Security

1. Support for end-to-end security:

For instructions to setup the end to end security, see How to setup end-to-end security in ZIEWeb.

2. TLS Client Authentication:

  • Client authentication is carried out as part of the TLS handshake before the actual data is transmitted in the TLS session.
  • Client presents its certificate to authenticate itself during TLS handshake. This is to determine if the valid client is connecting to the server.
  • It provides additional security to avoid any possible security breach while establishing connection with server.
  • The path to the client certificate is provided while configuring the session properties in Deployment wizard or while establishing connection to the session.

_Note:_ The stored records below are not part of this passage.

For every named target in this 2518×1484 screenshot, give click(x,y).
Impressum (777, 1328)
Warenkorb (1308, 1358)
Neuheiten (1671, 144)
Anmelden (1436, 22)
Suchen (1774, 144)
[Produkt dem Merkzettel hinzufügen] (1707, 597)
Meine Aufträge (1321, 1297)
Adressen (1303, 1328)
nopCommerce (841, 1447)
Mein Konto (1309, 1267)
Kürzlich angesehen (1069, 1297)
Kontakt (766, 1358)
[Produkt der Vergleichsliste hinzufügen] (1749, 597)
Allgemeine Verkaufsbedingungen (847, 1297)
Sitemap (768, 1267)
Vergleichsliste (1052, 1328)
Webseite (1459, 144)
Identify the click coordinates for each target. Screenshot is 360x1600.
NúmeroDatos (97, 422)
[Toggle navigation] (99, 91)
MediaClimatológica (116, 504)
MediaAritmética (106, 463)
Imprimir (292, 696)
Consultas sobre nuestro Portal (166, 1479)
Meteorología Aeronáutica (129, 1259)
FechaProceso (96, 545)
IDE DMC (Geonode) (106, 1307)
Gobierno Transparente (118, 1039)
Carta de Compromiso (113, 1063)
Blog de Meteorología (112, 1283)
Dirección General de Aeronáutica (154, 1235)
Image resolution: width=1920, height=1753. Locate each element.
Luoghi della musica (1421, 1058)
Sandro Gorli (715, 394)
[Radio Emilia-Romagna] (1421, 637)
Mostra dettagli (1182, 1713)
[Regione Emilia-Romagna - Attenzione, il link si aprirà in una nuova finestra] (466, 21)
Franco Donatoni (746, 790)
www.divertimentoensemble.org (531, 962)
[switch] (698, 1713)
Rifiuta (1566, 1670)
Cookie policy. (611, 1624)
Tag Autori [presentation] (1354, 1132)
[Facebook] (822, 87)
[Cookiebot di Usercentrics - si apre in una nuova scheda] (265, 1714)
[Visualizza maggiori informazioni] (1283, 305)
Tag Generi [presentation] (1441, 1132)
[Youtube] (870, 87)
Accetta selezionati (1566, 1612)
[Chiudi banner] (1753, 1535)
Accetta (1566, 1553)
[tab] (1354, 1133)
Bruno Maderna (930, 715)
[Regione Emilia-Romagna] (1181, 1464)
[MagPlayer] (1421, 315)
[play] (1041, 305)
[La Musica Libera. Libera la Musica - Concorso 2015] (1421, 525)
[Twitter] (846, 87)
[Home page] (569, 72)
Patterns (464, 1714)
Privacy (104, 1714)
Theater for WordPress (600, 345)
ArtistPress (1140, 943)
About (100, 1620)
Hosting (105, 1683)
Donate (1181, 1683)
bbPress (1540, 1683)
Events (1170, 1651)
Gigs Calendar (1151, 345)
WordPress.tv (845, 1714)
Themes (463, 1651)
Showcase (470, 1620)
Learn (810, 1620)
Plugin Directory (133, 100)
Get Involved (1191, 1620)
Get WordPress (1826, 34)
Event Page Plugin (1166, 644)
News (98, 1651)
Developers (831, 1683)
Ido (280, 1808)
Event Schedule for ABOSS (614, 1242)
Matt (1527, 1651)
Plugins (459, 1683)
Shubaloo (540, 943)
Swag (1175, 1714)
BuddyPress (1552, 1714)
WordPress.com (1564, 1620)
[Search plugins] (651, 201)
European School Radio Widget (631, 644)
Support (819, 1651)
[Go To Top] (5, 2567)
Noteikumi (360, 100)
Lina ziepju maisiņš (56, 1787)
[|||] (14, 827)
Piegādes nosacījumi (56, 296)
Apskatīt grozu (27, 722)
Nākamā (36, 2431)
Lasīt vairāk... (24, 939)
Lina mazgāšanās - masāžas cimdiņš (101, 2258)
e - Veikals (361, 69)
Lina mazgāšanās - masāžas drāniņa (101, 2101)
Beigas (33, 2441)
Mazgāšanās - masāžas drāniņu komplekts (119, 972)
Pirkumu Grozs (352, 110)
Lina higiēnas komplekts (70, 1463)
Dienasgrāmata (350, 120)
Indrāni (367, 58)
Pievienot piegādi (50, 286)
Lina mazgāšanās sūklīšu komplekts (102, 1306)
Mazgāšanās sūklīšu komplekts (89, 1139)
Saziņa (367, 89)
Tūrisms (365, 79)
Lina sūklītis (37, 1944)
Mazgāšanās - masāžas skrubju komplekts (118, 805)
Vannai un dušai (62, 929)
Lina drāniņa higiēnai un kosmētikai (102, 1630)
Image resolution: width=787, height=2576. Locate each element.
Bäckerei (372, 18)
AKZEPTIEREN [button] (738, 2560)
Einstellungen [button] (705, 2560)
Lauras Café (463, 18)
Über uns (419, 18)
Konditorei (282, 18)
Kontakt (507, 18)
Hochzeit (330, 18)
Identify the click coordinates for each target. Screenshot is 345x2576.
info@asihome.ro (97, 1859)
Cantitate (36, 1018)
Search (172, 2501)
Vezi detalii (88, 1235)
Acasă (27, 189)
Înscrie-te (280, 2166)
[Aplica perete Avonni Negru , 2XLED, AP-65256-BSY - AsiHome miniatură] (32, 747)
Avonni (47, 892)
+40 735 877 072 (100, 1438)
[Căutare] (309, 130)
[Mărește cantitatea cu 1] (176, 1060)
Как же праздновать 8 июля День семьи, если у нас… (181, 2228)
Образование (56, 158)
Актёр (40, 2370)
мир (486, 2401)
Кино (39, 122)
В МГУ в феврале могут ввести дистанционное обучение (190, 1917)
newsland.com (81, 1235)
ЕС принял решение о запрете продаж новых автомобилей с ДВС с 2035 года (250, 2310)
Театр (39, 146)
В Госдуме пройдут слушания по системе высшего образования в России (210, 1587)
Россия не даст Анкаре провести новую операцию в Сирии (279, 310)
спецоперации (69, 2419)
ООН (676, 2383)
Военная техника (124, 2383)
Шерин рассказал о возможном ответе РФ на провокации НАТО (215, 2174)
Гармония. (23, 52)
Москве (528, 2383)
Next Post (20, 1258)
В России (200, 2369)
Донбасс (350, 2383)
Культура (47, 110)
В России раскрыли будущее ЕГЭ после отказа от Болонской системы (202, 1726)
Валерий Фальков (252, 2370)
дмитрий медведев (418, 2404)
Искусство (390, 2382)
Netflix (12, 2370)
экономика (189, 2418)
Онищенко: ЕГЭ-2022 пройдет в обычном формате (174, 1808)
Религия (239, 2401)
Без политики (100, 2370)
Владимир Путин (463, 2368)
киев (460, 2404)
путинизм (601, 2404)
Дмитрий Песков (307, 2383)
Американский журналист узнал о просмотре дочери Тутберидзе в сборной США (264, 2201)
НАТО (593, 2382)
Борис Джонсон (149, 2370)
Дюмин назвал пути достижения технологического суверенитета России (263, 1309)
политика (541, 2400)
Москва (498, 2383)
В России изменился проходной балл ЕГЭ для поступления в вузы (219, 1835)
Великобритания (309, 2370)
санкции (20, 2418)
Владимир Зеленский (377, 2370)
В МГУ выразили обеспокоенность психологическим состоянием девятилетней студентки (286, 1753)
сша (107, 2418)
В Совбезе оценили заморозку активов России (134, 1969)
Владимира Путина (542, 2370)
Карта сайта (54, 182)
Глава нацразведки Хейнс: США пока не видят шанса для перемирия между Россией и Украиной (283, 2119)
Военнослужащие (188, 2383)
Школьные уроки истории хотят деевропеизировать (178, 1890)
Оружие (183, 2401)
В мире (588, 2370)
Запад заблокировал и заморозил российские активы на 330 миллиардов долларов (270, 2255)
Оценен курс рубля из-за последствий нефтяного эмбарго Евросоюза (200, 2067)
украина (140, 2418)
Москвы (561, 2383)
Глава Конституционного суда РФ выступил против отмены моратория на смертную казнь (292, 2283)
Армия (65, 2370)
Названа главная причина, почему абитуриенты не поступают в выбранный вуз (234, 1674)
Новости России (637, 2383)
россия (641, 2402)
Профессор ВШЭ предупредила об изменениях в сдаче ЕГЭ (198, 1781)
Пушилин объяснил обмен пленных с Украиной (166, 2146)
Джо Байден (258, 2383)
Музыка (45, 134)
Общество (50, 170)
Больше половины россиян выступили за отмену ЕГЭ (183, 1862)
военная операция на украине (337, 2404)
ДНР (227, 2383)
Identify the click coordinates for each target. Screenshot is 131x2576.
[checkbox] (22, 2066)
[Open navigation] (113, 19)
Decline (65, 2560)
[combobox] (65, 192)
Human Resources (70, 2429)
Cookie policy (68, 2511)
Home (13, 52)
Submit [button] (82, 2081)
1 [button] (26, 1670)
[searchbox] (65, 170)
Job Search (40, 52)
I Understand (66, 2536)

The following options are used to specify the handling of Client Authentication:

  • Send Certificate: Enables Client Authentication.If you click No and the server requests a client certificate, the server is told that no client certificate is available, and the user is not prompted.
  • Enable Key Usage: A key requirement for any solution is that the client be able to automatically recognize and utilize the correct authentication certificate.
  • Key Usage: This button opens popup to display all the defined Object ID (OID) key usages. The following tabs are available:
    1. Key Usage: User can choose which bits must be set in the Key Usage certificate extension, for a client certificate to be eligible for use in a client authentication session.
    2. Extended Key Usage: User can choose which bits must be set in the Extended Key Usage certificate extension, for a client certificate to be eligible for use in a client authentication session.
    3. Custom Key Usage: User can add/delete more description and OID pairs.
  • How often to prompt : This drop-down box allows you to control the frequency of prompts for client certificates.
    1. First time: Prompts client the first time a connection is made for that session.
    2. On each connection: Prompts client each time a connection is made to the server.
    3. Only once for each certificate: Prompts client the first time a connection is made. A client with multiple sessions set to this option receives only one prompt despite the number of sessions started, if the same certificate applies to those sessions. (If a connection attempt fails, however, the client receives another prompt.)
  • TLS 1.3 Support:

    The user will try to connect to the host using the TLS v1.3 protocol. If client JRE supports TLS v1.3 session will connect with TLS v1.3. If client JRE doesn’t support TLS v1.3 session will connect with TLS v1.2 and will not through any exception.

    Supporting JRE versions:

    1. Oracle/OpenJDK 1.8 update 261 and above.
    2. IBM 1.8 update 291 and above.
    3. Java version 11 and above.

3. FIPS:

  • During an SSL handshake, the client and server agree on an algorithm to use to encrypt data during the session. The client offers a list of cipher suites and the server selects one from the list.
  • To be FIPS 140-2 compliant, the selected cipher suite must be FIPS 140-2 compliant.
  • FIPS mode is enabled by default in the application and uses FIPS 140-2 compliant cipher suites to establish a secure connection while using JSSE.
  • FIPS mode can be enabled or disabled to use FIPS 140-2 compliant ciphers.